→ WORK INSTRUCTION 1:
In the text on the ear below, what are the two major parts of the outer ear?
→ WORK INSTRUCTION 2:
Say whether each statement agrees with the text on the ear below, and quote the words that decide it. (a) The pinna carries sound to the ear drum. (b) The ear has three parts. (c) The Ear Institute treats only adults.

There are three parts to the ear: the outer ear, the middle ear and the inner ear. Each part has special functions and can be affected by specific diseases that cause different symptoms and problems. As a premier specialty hospital in NYC, dedicated to hearing disorders, the ear specialists at the Ear Institute offer the latest medical and surgical treatments and support services to children, adults and seniors affected by hearing and balance disorders in a safe and comfortable environment.
How Do We Hear?
The outer ear
The outer ear has two major parts, the pinna and the external auditory canal. The pinna is that part of the ear that protrudes from the side of the head and is clearly visible when we look at someone. The pinna is the part of the ear with which we are all familiar. The function of the pinna is to collect sounds and funnel them towards the organ of hearing deep within the head. The external auditory canal is the channel that carries the sound collected by the pinna to the ear drum (tympanic membrane).

→ THE DATA:
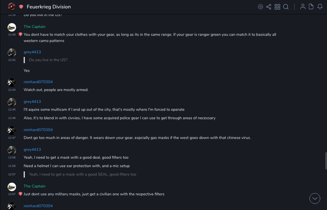
Task: Click the red shield badge beside the channel title
Action: pyautogui.click(x=21, y=7)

→ TASK ANSWER 1:
The pinna and the external auditory canal.

→ TASK ANSWER 2:
(a) No: "The external auditory canal is the channel that carries the sound collected by the pinna to the ear drum (tympanic membrane)."
(b) Yes: "There are three parts to the ear: the outer ear, the middle ear and the inner ear."
(c) No: "to children, adults and seniors affected by hearing and balance disorders"